> Job: Copy each of the following rows word for word.

> Given information:
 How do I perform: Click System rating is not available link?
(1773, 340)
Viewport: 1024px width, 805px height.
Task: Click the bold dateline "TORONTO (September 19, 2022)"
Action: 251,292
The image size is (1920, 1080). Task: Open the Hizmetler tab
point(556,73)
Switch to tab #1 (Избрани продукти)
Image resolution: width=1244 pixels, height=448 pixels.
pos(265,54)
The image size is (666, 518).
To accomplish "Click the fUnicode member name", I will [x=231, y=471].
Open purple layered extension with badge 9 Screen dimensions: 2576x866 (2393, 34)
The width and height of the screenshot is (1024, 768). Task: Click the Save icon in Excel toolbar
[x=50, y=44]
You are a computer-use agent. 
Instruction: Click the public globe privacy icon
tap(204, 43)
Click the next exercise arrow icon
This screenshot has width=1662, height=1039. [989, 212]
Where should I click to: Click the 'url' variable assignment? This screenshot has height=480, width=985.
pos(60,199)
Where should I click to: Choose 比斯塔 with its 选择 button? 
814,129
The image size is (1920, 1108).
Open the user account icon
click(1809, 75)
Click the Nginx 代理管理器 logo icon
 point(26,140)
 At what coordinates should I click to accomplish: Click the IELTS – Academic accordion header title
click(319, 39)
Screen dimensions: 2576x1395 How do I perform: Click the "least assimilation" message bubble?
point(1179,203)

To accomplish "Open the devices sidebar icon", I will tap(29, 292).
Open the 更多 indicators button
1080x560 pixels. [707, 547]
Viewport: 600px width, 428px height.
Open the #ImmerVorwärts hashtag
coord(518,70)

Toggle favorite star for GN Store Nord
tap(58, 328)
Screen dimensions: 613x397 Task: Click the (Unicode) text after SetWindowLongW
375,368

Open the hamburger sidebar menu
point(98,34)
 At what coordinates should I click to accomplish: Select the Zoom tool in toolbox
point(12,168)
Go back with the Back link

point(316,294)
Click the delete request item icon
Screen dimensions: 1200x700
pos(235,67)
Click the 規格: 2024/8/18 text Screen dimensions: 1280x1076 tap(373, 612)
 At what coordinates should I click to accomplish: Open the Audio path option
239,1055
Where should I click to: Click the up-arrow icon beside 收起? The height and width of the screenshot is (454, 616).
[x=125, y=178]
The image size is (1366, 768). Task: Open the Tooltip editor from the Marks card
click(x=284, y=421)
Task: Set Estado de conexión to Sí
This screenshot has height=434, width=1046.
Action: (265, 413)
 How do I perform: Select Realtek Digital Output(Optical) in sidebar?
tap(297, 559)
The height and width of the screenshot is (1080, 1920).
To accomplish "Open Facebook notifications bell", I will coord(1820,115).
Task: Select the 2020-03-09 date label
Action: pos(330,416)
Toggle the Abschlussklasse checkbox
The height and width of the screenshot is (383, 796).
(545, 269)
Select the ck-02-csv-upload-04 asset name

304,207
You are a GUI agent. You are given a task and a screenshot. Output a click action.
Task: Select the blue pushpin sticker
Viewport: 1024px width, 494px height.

> Exercise response:
 How do I perform: Click System rating is not available link?
(1773, 340)
Viewport: 1024px width, 805px height.
Task: Click the bold dateline "TORONTO (September 19, 2022)"
Action: 251,292
The image size is (1920, 1080). Task: Open the Hizmetler tab
point(556,73)
Switch to tab #1 (Избрани продукти)
Image resolution: width=1244 pixels, height=448 pixels.
pos(265,54)
The image size is (666, 518).
To accomplish "Click the fUnicode member name", I will [x=231, y=471].
Open purple layered extension with badge 9 Screen dimensions: 2576x866 (2393, 34)
The width and height of the screenshot is (1024, 768). Task: Click the Save icon in Excel toolbar
[x=50, y=44]
You are a computer-use agent. 
Instruction: Click the public globe privacy icon
tap(204, 43)
Click the next exercise arrow icon
This screenshot has width=1662, height=1039. [989, 212]
Where should I click to: Click the 'url' variable assignment? This screenshot has height=480, width=985.
pos(60,199)
Where should I click to: Choose 比斯塔 with its 选择 button? 
814,129
The image size is (1920, 1108).
Open the user account icon
click(1809, 75)
Click the Nginx 代理管理器 logo icon
 point(26,140)
 At what coordinates should I click to accomplish: Click the IELTS – Academic accordion header title
click(319, 39)
Screen dimensions: 2576x1395 How do I perform: Click the "least assimilation" message bubble?
point(1179,203)

To accomplish "Open the devices sidebar icon", I will tap(29, 292).
Open the 更多 indicators button
1080x560 pixels. [707, 547]
Viewport: 600px width, 428px height.
Open the #ImmerVorwärts hashtag
coord(518,70)

Toggle favorite star for GN Store Nord
tap(58, 328)
Screen dimensions: 613x397 Task: Click the (Unicode) text after SetWindowLongW
375,368

Open the hamburger sidebar menu
point(98,34)
 At what coordinates should I click to accomplish: Select the Zoom tool in toolbox
point(12,168)
Go back with the Back link

point(316,294)
Click the delete request item icon
Screen dimensions: 1200x700
pos(235,67)
Click the 規格: 2024/8/18 text Screen dimensions: 1280x1076 tap(373, 612)
 At what coordinates should I click to accomplish: Open the Audio path option
239,1055
Where should I click to: Click the up-arrow icon beside 收起? The height and width of the screenshot is (454, 616).
[x=125, y=178]
The image size is (1366, 768). Task: Open the Tooltip editor from the Marks card
click(x=284, y=421)
Task: Set Estado de conexión to Sí
This screenshot has height=434, width=1046.
Action: (265, 413)
 How do I perform: Select Realtek Digital Output(Optical) in sidebar?
tap(297, 559)
The height and width of the screenshot is (1080, 1920).
To accomplish "Open Facebook notifications bell", I will coord(1820,115).
Task: Select the 2020-03-09 date label
Action: pos(330,416)
Toggle the Abschlussklasse checkbox
The height and width of the screenshot is (383, 796).
(545, 269)
Select the ck-02-csv-upload-04 asset name

304,207
You are a GUI agent. You are given a task and a screenshot. Output a click action.
Task: Select the blue pushpin sticker
Viewport: 1024px width, 494px height.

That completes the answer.